[[ Data excerpts open ]]

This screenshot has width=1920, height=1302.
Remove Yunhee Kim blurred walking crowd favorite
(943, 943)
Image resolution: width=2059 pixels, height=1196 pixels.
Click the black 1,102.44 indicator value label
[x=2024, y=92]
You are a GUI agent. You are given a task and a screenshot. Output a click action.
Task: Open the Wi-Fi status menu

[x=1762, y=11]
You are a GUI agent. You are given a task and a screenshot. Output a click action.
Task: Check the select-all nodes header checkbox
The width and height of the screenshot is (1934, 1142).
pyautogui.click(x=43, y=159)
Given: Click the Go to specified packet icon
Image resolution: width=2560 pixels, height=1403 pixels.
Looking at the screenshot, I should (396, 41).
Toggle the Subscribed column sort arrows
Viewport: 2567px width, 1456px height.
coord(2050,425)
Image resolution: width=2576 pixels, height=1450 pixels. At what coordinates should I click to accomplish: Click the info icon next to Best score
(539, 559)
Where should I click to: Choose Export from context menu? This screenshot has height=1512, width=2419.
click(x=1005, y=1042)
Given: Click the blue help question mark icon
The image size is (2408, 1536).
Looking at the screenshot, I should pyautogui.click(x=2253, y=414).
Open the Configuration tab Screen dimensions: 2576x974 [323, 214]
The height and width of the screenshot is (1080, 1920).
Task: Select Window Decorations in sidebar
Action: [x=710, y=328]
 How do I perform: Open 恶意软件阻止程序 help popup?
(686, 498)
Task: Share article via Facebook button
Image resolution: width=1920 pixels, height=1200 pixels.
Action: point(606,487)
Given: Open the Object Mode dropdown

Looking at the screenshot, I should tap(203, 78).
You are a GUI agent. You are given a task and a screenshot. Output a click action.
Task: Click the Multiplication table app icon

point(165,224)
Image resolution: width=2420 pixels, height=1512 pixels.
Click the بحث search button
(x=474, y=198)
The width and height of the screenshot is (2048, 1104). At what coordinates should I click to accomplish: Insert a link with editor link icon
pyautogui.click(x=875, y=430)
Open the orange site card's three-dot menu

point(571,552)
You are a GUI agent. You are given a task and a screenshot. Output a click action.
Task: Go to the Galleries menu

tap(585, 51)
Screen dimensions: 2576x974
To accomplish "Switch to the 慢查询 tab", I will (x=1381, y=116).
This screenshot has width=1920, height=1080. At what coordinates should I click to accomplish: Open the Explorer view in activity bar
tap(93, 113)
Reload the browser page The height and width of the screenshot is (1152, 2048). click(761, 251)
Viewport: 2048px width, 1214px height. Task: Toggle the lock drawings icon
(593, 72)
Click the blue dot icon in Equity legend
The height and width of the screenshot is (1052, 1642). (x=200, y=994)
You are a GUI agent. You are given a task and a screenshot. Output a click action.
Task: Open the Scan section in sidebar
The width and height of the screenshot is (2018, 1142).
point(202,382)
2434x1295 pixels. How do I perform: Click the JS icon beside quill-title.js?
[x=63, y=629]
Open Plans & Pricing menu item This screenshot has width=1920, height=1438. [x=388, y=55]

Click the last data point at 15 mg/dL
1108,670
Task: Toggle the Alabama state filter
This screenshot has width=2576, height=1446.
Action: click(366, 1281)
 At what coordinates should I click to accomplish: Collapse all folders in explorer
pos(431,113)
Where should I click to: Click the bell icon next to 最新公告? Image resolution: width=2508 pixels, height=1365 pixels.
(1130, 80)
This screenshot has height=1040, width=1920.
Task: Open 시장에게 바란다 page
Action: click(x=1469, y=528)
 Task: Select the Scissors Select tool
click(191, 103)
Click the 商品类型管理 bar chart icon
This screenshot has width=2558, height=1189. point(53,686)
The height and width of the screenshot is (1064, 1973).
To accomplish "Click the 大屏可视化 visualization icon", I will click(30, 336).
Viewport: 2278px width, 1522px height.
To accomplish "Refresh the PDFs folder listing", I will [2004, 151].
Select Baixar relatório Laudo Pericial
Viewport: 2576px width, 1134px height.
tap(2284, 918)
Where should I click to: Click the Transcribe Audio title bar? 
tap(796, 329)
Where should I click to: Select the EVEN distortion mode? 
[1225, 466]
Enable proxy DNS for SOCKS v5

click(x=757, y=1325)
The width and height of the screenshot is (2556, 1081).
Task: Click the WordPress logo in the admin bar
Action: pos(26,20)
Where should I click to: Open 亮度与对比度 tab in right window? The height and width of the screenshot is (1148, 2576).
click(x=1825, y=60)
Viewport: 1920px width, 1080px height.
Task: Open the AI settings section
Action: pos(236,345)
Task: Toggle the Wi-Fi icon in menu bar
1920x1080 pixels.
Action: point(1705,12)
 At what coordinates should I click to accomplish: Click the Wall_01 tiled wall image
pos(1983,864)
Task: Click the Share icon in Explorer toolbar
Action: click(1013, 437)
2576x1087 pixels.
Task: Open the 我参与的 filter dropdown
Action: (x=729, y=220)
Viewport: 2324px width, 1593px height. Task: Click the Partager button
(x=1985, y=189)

[[ Data excerpts closed ]]

> _Aim of the task_
From the records above, extract exactly and only the lines that begin at the line with "Given: Open the Object Mode dropdown" and stop after the line with "Image resolution: width=2420".

> _Solution_
Given: Open the Object Mode dropdown

Looking at the screenshot, I should tap(203, 78).
You are a GUI agent. You are given a task and a screenshot. Output a click action.
Task: Click the Multiplication table app icon

point(165,224)
Image resolution: width=2420 pixels, height=1512 pixels.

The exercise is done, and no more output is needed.